Pro-democracy reformer Mohamed ElBaradei is fast emerging as the natural ally of young protesters camping at Tahrir Square, who are regrouping to influence future negotiations that could lead to Egypt's transition to a democracy.
At the square, the pro-democracy activists, as witnessed by this correspondent on Monday are uncompromising in their demand to see the exit of current regime of President Hosni Mubarak.
In the wake of the initial round of talks on Sunday which a section of the opposition, including the banned Muslim Brotherhood, held with Vice-President Omar Suleiman, youth activists at Tahrir Square have decided to throw up a coherent leadership of their own. Five major groups, who have been at the core of the protests, have formed a “revolutionary committee” of 10 people, Egyptian daily Al Masry Al Youm reported on its website on Tuesday.
The daily added that the 10 represent a coalition that includes the April 6 youth movement, led by blogger Ahmad Maher and 26-year old woman activist Asma Mahfouz, as well as the youth wing of the Muslim Brotherhood. Others represented are from the Mohamed ElBaradei Support Group, the Young Freedom and Justice Movement and the Democratic Front Party's youth wing.

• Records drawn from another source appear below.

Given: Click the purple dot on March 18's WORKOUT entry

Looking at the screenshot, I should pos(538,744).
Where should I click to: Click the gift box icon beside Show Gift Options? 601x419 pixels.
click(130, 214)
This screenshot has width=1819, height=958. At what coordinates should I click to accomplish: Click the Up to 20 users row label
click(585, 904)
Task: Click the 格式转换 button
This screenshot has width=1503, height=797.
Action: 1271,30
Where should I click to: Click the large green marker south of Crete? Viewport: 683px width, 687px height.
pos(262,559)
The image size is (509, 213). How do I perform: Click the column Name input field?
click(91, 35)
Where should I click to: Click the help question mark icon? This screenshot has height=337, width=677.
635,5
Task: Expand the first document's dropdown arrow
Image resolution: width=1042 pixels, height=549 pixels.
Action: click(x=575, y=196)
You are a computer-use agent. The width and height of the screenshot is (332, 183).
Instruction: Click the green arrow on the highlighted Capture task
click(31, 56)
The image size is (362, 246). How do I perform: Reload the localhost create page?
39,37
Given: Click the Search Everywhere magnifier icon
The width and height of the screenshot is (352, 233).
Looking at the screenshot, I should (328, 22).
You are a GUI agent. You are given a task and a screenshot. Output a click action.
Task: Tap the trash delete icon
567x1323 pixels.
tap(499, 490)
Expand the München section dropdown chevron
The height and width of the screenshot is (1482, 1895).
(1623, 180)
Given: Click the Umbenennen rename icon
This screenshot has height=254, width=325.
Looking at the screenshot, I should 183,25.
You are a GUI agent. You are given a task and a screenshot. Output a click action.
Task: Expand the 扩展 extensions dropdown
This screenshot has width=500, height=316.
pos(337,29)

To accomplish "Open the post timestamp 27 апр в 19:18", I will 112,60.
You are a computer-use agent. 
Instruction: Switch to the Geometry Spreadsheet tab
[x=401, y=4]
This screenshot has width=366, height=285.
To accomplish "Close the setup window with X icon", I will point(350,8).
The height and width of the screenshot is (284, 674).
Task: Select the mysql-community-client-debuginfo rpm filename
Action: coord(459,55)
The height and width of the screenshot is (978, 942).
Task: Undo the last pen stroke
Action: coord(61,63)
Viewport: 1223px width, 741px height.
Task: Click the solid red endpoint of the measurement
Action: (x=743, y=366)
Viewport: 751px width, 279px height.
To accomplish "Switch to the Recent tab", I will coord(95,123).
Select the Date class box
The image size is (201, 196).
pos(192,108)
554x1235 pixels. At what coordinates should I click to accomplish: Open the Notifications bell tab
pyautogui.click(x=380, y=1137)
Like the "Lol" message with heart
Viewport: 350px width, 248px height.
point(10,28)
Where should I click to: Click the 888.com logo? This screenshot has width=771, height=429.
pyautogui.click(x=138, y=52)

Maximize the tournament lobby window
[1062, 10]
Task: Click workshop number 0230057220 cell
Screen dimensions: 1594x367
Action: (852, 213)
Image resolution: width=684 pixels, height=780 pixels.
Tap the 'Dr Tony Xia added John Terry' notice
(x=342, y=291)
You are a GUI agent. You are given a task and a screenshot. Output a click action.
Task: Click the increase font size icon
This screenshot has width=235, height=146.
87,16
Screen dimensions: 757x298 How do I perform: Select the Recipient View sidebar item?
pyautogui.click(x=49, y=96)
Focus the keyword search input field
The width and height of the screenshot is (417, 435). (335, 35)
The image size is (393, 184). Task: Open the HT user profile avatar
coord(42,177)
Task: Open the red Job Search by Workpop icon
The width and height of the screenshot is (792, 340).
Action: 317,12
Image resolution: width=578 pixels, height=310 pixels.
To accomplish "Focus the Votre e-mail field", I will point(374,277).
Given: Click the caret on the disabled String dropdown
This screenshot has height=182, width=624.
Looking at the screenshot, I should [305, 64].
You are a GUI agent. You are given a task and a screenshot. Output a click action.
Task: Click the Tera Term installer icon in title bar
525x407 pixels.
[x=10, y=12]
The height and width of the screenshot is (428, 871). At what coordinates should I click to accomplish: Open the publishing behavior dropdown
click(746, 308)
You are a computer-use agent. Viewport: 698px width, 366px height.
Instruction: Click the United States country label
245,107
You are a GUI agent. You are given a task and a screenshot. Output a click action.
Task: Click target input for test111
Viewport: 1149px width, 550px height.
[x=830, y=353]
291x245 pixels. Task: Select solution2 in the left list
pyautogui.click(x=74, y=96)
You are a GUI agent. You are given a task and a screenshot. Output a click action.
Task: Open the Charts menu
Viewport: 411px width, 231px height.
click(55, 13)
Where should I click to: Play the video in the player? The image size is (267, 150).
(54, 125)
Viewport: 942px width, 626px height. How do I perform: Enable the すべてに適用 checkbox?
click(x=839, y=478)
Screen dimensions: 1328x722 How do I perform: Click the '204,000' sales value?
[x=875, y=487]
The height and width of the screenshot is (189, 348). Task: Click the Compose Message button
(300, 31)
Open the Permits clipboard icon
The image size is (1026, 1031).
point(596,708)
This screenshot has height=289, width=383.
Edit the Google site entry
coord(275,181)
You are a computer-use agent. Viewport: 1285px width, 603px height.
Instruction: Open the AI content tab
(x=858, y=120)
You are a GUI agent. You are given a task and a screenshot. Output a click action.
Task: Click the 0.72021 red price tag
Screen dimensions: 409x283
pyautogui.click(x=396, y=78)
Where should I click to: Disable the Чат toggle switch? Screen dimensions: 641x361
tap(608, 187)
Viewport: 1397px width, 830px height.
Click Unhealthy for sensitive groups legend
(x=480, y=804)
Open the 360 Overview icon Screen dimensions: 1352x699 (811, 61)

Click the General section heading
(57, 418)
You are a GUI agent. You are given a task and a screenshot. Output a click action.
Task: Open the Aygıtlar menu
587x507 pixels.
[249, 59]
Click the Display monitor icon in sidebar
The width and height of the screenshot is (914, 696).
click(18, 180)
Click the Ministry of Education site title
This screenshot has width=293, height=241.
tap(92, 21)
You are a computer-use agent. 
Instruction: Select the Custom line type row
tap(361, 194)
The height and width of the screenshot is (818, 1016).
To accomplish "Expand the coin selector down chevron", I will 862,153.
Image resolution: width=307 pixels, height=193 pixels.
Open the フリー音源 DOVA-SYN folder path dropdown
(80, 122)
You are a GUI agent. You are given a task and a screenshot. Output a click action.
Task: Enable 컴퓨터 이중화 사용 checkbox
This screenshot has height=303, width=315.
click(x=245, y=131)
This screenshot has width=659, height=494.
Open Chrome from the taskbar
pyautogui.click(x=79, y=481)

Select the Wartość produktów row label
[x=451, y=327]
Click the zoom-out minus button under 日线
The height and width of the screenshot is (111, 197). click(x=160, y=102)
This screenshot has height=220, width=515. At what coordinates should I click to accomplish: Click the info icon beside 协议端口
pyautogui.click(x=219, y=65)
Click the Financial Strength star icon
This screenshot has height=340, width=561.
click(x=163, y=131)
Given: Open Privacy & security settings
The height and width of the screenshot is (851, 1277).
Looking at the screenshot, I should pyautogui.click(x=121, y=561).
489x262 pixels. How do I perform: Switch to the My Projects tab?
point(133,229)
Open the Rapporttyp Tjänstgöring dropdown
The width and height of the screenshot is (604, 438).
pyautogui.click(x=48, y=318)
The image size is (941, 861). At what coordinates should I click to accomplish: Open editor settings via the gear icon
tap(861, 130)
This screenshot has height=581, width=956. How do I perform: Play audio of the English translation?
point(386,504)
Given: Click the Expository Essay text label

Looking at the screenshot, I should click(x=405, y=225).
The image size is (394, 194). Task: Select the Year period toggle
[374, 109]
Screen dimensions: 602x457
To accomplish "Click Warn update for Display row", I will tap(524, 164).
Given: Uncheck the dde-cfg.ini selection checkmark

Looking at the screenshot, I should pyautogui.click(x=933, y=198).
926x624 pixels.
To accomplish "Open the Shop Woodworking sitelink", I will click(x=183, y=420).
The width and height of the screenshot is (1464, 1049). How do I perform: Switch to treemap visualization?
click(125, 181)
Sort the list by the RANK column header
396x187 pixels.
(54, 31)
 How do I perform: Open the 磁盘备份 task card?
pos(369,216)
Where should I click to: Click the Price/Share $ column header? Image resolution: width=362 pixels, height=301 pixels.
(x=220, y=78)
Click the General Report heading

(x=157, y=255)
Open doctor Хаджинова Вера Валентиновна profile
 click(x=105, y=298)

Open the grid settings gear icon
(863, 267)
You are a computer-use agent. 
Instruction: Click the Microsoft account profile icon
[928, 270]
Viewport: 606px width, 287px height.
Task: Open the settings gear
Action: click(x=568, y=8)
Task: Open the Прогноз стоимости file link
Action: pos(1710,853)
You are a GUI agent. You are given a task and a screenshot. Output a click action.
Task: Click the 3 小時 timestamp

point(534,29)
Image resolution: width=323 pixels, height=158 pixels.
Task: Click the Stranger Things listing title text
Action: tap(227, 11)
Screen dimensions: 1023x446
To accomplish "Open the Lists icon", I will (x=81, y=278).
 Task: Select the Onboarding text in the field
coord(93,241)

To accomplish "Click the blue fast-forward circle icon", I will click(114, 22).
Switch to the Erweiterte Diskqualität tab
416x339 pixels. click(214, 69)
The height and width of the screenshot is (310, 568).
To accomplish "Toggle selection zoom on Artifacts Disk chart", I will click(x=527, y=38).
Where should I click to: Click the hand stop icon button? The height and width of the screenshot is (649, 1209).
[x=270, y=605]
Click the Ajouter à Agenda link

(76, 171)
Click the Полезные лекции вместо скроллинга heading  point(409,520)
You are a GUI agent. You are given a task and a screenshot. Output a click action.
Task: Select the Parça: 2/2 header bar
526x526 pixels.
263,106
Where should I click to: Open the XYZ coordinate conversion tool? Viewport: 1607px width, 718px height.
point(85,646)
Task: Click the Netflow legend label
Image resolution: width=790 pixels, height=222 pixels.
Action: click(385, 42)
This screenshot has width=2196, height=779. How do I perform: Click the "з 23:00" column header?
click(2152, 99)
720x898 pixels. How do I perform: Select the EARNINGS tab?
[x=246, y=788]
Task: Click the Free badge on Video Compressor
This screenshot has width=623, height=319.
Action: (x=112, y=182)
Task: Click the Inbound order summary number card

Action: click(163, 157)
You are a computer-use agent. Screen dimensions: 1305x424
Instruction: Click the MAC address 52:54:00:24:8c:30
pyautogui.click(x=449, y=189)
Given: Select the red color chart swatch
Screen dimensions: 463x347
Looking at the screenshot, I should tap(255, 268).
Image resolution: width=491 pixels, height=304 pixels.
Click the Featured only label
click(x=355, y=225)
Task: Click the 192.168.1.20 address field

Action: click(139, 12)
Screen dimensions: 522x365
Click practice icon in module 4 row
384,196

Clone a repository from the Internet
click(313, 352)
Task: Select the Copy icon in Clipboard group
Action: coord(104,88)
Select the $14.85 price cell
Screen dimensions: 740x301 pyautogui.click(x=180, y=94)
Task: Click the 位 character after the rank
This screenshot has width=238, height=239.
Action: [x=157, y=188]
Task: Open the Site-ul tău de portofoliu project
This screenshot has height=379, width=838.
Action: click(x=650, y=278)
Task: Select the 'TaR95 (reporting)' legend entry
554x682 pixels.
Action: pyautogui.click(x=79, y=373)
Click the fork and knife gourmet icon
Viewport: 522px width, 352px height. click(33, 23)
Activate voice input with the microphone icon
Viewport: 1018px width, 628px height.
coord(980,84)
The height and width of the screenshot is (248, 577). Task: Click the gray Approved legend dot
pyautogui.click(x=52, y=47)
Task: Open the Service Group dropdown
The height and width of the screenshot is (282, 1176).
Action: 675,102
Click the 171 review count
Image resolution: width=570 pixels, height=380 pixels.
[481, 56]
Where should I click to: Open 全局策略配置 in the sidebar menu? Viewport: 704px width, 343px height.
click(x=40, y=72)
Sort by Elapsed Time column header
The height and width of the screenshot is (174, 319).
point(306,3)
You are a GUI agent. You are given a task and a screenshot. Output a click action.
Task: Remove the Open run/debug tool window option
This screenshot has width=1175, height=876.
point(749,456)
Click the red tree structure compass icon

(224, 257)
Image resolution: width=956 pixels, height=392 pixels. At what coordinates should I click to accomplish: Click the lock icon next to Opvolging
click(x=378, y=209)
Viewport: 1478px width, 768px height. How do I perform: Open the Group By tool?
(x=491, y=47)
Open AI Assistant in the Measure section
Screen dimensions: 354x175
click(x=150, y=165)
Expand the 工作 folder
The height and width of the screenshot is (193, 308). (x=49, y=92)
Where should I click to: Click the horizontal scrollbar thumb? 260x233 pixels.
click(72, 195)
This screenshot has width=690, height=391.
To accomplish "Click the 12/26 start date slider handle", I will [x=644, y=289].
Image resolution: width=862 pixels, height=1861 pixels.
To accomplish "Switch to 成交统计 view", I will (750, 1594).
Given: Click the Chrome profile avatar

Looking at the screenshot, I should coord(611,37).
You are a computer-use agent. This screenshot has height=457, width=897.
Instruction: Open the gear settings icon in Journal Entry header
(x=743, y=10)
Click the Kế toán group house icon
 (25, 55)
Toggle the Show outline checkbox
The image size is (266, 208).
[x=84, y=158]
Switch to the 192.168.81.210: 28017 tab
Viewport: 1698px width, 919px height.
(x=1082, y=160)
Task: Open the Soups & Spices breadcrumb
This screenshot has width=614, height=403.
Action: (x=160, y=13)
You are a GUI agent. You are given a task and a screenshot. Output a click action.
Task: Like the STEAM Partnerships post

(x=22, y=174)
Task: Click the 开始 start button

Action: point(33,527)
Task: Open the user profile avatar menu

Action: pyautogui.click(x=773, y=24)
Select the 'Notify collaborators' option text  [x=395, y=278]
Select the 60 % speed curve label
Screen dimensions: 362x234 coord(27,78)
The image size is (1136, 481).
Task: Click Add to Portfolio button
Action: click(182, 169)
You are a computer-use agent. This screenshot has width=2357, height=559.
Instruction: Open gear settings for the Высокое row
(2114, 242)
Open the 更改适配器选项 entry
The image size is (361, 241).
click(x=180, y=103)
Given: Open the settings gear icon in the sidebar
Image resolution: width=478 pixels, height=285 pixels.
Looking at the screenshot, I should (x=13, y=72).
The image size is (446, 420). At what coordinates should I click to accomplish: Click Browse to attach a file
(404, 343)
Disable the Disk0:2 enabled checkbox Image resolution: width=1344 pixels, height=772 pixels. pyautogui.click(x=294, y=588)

The ranks of the youthful protesters were bolstered on Monday with the release from police custody, of Wael Ghonim, a Google executive, credited with setting up the Facebook page “We are all Khaled Said,” which played a leading role in sparking protests on January 25. His release after he went missing on January 28 has been widely welcomed by the pro-democracy camp. In an interview with Egypt's Dream TV after his release Mr. Ghonim said: “If you want to arrest me, that's your right. But there are laws and I am not a terrorist or a drug-dealer. We have to tear down this system based on not being able to speak out.”
In tune with the calls emerging from Tahrir Square, Mr. ElBaradei, has in an interview with CNN said he would not negotiate with the
Egyptian regime, unless Mr. Mubarak stepped down. “I think the people are very clear that Mubarak has to retire, in dignity, but he has to go. There is a huge question of credibility…that Mubarak is symbol of an outgoing regime ... if he doesn't leave, you know, that the regime will retrench and then come back ... with vengeance.” The former chief of the International Atomic Energy also said that unlike the structure of Sunday's talks, a dialogue can commence with the formation of a new three member “presidential council”. He added that the present constitution has to be abolished and Parliament dissolved.
These are “all elements of the dictatorship regime,” he observed.
On Tuesday crowds poured in their thousands in Tahrir square, the epicentre of the pro-democracy revolt. Al Jazeera television said many, inspired by Mr. Ghonim's call and release, were for the first time present at the square.
Meanwhile, Mr. Suleiman said on Egyptian state television, a plan for the peaceful transfer of power had been formulated. He said Mr. Mubarak would establish a committee to consider constitutional and legislative amendments. Mr. Suleiman said a separate committee would be formed to supervise implementation of proposed reforms.